Develop educational handouts for patients about the benefits of real food. Start sharing them from clinics and before hospital discharges.

Consult your own resident expert. Have one of your own clinicians who is knowledgeable about the benefits of real food do a talk.

Start a journal club that discusses the latest research in nutrition.

Establish a weekly farmers’ market on the medical campus, if there isn’t one already.

Corporations

Pick a 10 day date range that doesn’t compete with holidays, breaks, peak vacation times, or major deadlines.  Consider making it a quarterly, semi-annual, or annual event.

Set aside time to launch the Challenge, close the Challenge, allow participants to read the material each day, and accommodate special activities.

Show a film, such as Sugar Coated or Fed Up.

Give away real food prizes, like a CSA membership.

Hold a real food cook-off or potluck.

Improve the food environment of your organization to be consistent with the Real Food Challenge. Involve everyone in the process.

Eliminate sweetened beverages. Offer water, unsweetened tea, unsweetened coffee, or milk instead.

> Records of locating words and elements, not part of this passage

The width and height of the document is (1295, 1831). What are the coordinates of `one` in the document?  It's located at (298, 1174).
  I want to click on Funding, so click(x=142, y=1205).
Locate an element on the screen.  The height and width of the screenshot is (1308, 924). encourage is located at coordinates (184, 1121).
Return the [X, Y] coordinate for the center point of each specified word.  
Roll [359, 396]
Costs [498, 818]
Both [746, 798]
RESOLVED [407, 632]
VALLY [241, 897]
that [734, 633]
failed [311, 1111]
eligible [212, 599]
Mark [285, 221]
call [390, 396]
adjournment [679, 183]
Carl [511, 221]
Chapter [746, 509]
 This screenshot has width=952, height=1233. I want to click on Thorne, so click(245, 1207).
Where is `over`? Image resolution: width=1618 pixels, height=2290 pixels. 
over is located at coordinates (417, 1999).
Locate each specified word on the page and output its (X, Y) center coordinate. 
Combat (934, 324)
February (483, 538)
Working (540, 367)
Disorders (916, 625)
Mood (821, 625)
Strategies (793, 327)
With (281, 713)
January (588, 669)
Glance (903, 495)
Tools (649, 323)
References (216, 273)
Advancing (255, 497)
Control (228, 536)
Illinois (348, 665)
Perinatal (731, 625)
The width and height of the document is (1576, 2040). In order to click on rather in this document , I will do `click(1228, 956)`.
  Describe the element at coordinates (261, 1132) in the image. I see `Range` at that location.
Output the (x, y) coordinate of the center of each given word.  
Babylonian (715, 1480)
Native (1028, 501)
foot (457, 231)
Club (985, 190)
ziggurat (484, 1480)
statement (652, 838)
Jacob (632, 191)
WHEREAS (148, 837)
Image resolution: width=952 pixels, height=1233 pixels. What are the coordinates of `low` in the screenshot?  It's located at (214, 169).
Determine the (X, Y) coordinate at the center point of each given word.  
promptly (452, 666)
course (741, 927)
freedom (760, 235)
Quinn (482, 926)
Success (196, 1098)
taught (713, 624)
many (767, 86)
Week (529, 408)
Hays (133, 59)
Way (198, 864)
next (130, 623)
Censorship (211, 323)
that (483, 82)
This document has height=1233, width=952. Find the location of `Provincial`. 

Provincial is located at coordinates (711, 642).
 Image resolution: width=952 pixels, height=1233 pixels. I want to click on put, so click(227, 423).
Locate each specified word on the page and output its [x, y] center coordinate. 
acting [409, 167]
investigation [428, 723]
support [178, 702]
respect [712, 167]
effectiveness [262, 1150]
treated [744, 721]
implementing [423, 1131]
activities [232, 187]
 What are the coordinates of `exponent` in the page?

Replace processed snacks with real food, like nuts and fresh fruit.

Create an organization-wide real food cookbook with submissions from your team.

Plant a garden on site.

Couple the Real Food Challenge with a real food drive for charity.

Take photos. Share on Instagram, Facebook, or Twitter with #EatRealFood.

Implement a red, yellow, and green color-coding system for foods offered on site.

Make a rule that all food at office parties should be real food.

Create an inspiring real food library with cookbooks and books about food and health that can be borrowed.

Establish a weekly farmers’ market at your corporate park, if there isn’t one already.